15-го июля в середине дня мы выехали с доктором и Панариным на его автомобиле в Ширвинту. Вилькомирский тракт в штабе X армии всегда назывался в разговорах со мной шоссе. К великому огорчению, шоссе оказалось только до Мейшаголы (23 версты от Вильно). Дальше был большой широкий тракт, обсаженный березами – шлях, сказали бы в Минской губернии, который кое-где действительно начали было года два тому назад мостить, но не закончили даже эти отдельные участки, а взрыли и испортили подготовительными работами дорогу, насколько это только возможно. Одним словом, между Мейшаголой и Ширвинтой не дорога, а нечто возмутительное.

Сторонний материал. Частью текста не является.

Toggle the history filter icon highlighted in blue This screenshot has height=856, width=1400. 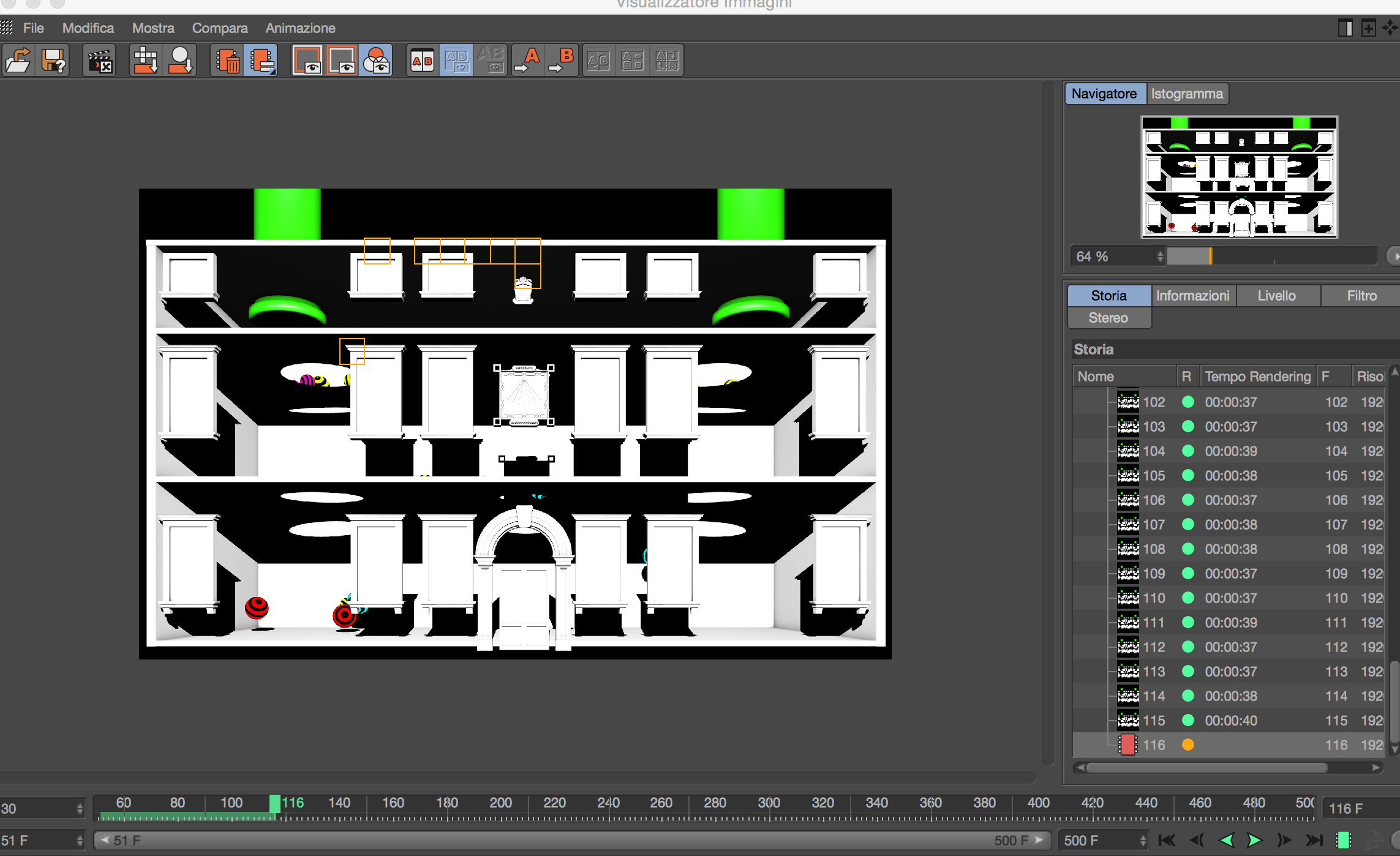261,61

Автомобиль наш вяз в песке, мы слезали, толкали, отдыхали и только к вечеру кое-как добрались в Ширвинту.
Дорогой мы обгоняли войска – пехоту 104 дивизии. Она вновь сформирована была для десанта в Константинополь и теперь спешно была переброшена на наш фронт. Все 4 полка – 411–416 – с японскими ружьями, повозками, изготовленными нашими кустарями, не военного, но довольно удобного образца, с клеймами кустарей на их изделиях, носили свой особый отпечаток. «Что же, скоро немцы-то будут?» – говорили солдаты, никогда еще не видевшие неприятеля.

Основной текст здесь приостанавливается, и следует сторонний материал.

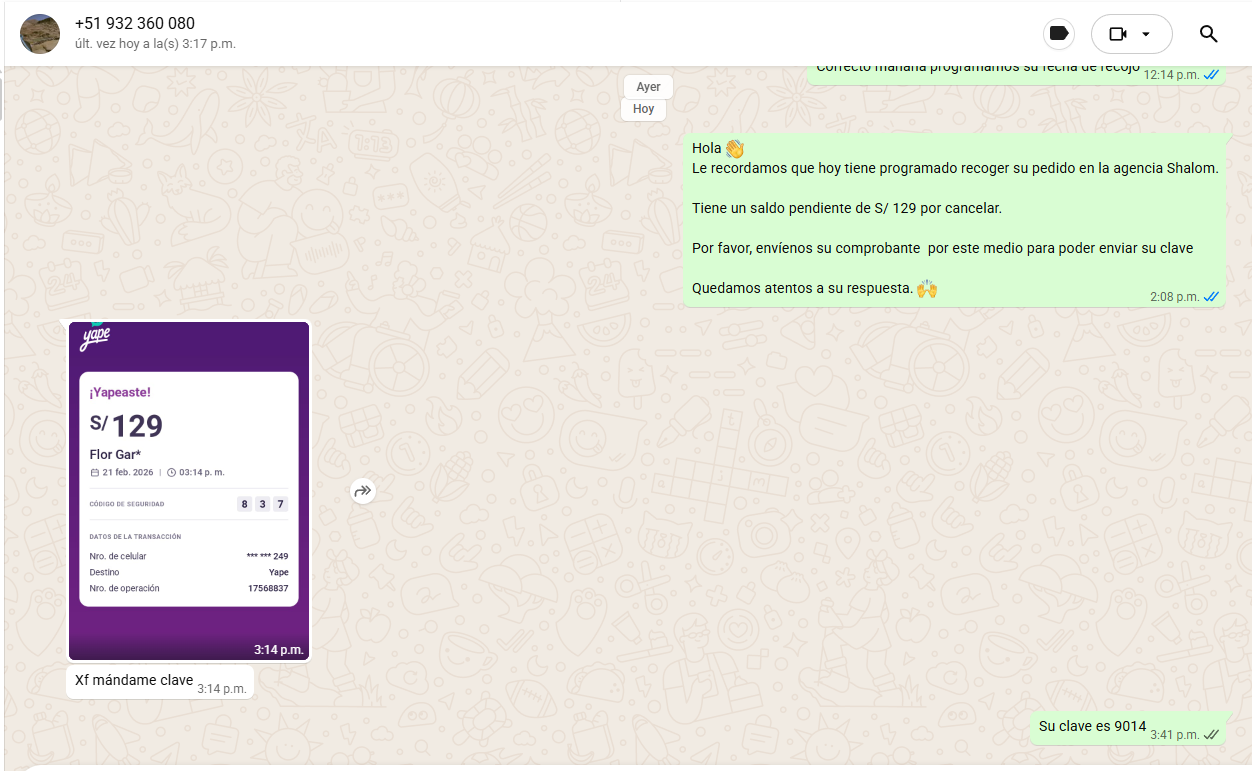Viewport: 1252px width, 771px height.
Task: Click the Yape logo atop the receipt
Action: 95,337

Навстречу нам – в Вильно тянулись беженцы. Мы попали совсем в иные условия здесь, чем в Сувалкской губернии. Там война разразилась уже давно. Бо́льшая часть населения уже ушла, когда мы явились. В халупах держались только те, кто решил остаться при своей земле и в своем доме, что бы ни случилось. Они уже испытали неприятельское нашествие, возвращение опять к России; они равнодушно относились ко всем переменам военного счастья. Они многое уже испытали, готовы были испытать еще больше и приспособились жить вне родины, вне государства, вне обычных условий общественности, изо дня в день лавируя…

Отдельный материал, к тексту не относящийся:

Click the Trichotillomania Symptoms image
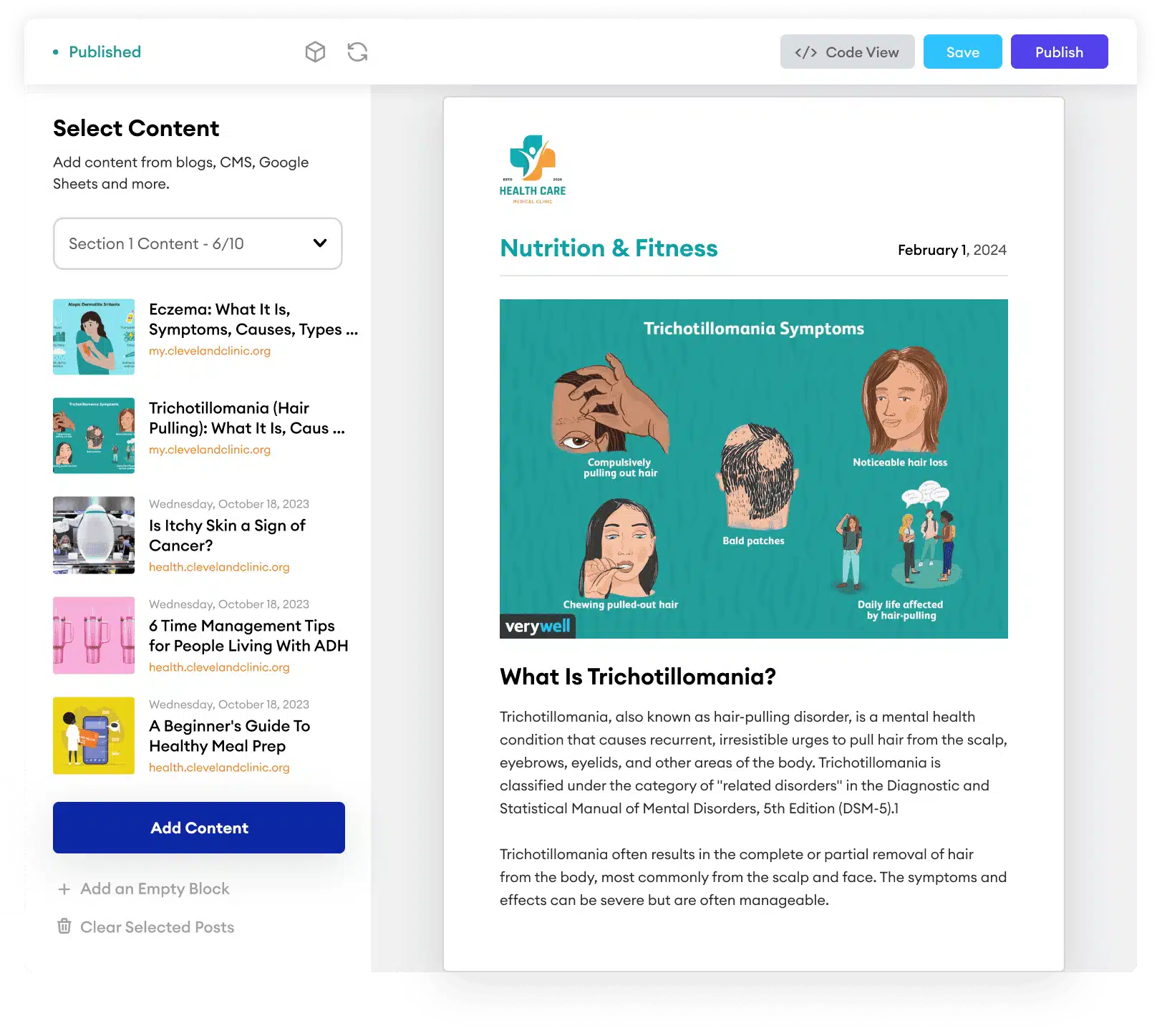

Здесь совсем иное. Для местного населения война была до сего времени так же далека, как для москвичей или костинцев. Все, конечно, несли отражения её последствия, но непосредственно всем населением у себя дома война еще не чувствовалась. И вдруг – неприятельское нашествие. Насколько оно близко, и чем оно угрожает? Дойдет ли до меня, спрашивает каждый. Надежда, что не дойдет, сменяется ужасом, что не успеешь убраться. И вот всякий новый слух вызывает новый поток беженцев. Одни поспешили уйти при первых же известиях о приближении неприятеля, другие колебались, третьи досиживали до последней минуты. Вот два пана на тележке, с чемоданами у кучера под ногами и на запятках, в фетровых, элегантных шляпах, в перчатках, бритые и с изящными свежими галстуками. Они отправили свои семьи при первом слухе о неприятеле в Вильно, а сами остались вести хозяйство. Вещи у них были всегда уложены, тележка держалась готовая к бегству во всякую минуту, и, когда германские разъезды достигли соседнего селения, два пана-соседа сели в свою заранее заготовленную бричку и тронулись в путь. Лягавая собака – «настоящий германец», как они шутили, с достоинством шла вместе с ними. Уютный погребец вез провизию на дорогу. Ничто не изобличало бегства. Подумаешь – переезд в другое имение или на зиму.
Надо было видеть, с каким достоинством держались эти два пана: разоренные, конечно, вконец, как всегда бывает с землевладельцем, оторванным от земли, к тому же в самую минуту до начала уборки и реализации урожая, они в своих чемоданчиках увозили не бог весть какое добро – приличную для города одежду, смену белья, крахмальные манжетки, да кое-какие документы, которых мало бывает вообще у землевладельцев и которые к тому же утратили всякую цену в настоящую минуту всеобщего разорения и бегства. Но с каким подчеркнутым спокойствием и с какими улыбками рассказывали они о собственном отступлении, избегая распространяться о себе и по преимуществу передавая слухи о передвижениях германцев. Было бы сочтено за обиду, если бы мы вздумали как-нибудь пожалеть гордых панов.